# Hairspray the Musical - set building



## LDash (Mar 15, 2011)

Hello guys, this is a new one on me i usually do technical. I am currently in the process of designing the working drawings and building a piece of set, the Baltimore street. Which is two large flats on trucks they swing on form the wings with a crossover in between to create a walk though for the actors. In the company design brief's they require the bottom windows of the house, to allow actors to be seen though them.

I want to put black sharks-tooth gauze in the window cut out. As far as i am aware this method will work well. If any one has any experience in this or suggestions?

Also what is a good cheap substitute for the gauze?

Thankyou 
Ashton Partridge


----------



## rochem (Mar 15, 2011)

Hi Ashton,

First, you may want to consider revising your post to be more clear. To be frank, there are a lot of typos, incomplete sentences, and vague statements, so that I'm not even sure if I'm reading this correctly. You'll get much better responses by using proper spelling and grammar, and more experienced members will be more willing to take the time to reply if they see you using taking the time to be clear and accurate.

I'm really not sure what you're trying to do with the sharkstooth gauze, or sharkstooth scrim as we call it in the states. If you just want to be able to see through it, why not just leave it open, or use glass/plastic/something else to simulate a window? Or do you need it to appear solid, then become translucent? Scrim would work great for the latter, but you'll need to coordinate with your lighting designer. When lit from the front at a steep angle, scrim will appear _nearly_ opaque, and when only the area behind the scrim is lit, it will appear translucent. You can cover the window with scrim and paint it to blend in with the rest of the flat - this is fairly common and is relatively easy to make work. It's always a good idea to have a blackout drop immediately upstage of the scrim that can be removed just before you need to see through it, as even the best lit scrim will not be entirely opaque, particularly if there is movement or any light whatsoever upstage of it.


----------



## jonliles (Mar 15, 2011)

Hijack


> Catapultam habeo. Nisi pecuniam omnem mihi dabis, ad caput tuum saxum immane mittam.

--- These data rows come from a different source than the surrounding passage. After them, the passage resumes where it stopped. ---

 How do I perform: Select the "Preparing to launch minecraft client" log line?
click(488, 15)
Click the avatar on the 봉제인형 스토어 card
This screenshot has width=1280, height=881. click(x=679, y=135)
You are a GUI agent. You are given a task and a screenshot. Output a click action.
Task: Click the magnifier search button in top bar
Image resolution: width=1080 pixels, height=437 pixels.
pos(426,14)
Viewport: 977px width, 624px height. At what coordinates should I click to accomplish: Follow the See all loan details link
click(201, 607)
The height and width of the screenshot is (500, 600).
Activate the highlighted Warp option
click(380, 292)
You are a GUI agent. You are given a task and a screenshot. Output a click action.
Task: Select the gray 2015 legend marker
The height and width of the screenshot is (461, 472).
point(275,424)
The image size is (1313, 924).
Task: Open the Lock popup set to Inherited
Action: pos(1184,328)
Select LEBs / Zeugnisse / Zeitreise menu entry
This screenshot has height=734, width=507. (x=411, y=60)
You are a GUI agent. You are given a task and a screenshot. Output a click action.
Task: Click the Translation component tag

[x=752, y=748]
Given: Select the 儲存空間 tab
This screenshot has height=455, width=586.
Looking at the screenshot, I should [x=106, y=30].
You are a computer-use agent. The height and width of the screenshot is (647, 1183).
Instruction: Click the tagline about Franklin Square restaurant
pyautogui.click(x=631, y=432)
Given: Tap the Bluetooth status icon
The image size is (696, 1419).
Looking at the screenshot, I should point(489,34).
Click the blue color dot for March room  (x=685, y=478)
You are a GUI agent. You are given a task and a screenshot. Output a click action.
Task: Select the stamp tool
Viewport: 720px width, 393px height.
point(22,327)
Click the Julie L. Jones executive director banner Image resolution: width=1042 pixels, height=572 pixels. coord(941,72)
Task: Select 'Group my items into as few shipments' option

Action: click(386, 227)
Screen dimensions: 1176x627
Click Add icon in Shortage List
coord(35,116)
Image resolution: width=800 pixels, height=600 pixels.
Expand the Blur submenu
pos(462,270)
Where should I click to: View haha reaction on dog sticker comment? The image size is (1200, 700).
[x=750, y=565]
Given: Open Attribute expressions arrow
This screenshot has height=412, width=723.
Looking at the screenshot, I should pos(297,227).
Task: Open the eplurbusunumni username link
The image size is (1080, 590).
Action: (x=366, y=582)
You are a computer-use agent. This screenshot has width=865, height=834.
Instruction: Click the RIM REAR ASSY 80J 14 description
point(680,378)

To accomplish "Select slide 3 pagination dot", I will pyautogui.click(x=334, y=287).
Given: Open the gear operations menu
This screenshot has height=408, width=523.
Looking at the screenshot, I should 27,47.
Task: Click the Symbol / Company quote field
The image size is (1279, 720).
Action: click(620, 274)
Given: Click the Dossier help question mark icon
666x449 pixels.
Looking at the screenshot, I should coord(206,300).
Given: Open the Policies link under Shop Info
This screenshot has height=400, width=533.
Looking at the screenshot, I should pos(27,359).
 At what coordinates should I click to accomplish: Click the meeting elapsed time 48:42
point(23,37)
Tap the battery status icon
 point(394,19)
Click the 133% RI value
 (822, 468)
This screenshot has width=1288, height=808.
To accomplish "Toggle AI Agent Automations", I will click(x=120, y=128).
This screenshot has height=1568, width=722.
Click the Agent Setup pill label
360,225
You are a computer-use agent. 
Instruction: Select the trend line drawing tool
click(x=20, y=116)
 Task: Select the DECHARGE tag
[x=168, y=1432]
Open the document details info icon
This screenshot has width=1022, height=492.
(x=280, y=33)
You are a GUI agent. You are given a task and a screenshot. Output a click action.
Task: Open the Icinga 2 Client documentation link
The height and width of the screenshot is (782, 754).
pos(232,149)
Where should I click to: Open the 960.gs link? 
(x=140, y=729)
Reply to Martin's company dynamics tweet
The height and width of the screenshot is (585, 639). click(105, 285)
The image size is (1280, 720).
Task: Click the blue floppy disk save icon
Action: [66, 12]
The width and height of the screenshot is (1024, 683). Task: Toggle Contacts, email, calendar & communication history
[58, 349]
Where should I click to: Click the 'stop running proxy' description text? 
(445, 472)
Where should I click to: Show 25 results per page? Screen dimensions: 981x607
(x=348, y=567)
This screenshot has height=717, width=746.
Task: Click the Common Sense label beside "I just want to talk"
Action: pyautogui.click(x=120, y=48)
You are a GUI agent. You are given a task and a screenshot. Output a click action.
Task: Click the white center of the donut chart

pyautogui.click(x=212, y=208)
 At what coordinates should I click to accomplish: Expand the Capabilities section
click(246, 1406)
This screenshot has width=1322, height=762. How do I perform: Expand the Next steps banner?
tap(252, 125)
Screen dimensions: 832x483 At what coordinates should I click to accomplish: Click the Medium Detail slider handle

Why do you want to throw big rocks at me with your catapult? Wouldn't a cow be better?

/Hijack


----------



## rochem (Mar 15, 2011)

jonliles said:


> Why do you want to throw big rocks at me with your catapult? Wouldn't a cow be better?


 
Fair point. For throwing big rocks, the winch-and-lever mechanism of a catapult would be no match for the winch-and-lever mechanism of a cow. 

(Couldn't resist )

_I'm French. Why do you think I have this outrageous accent, you silly king?_


----------



## jonliles (Mar 16, 2011)

rochem said:


> _I'm French. Why do you think I have this outrageous accent, you silly king?_



Feche Le Can-Can dancers!

PS: All my logic is faulty


----------



## meghanpotpie (Mar 16, 2011)

I'm with Michael in regards to the question of effect trying to be acheived. If you are looking for a cheaper alternative to scrim or plexi you may want to look into toule netting. It's pretty cheap and gives the effect of glass. If you are going for the "now they're here, now they're not" effect then you should stay with the scrim. Hope this helps.


----------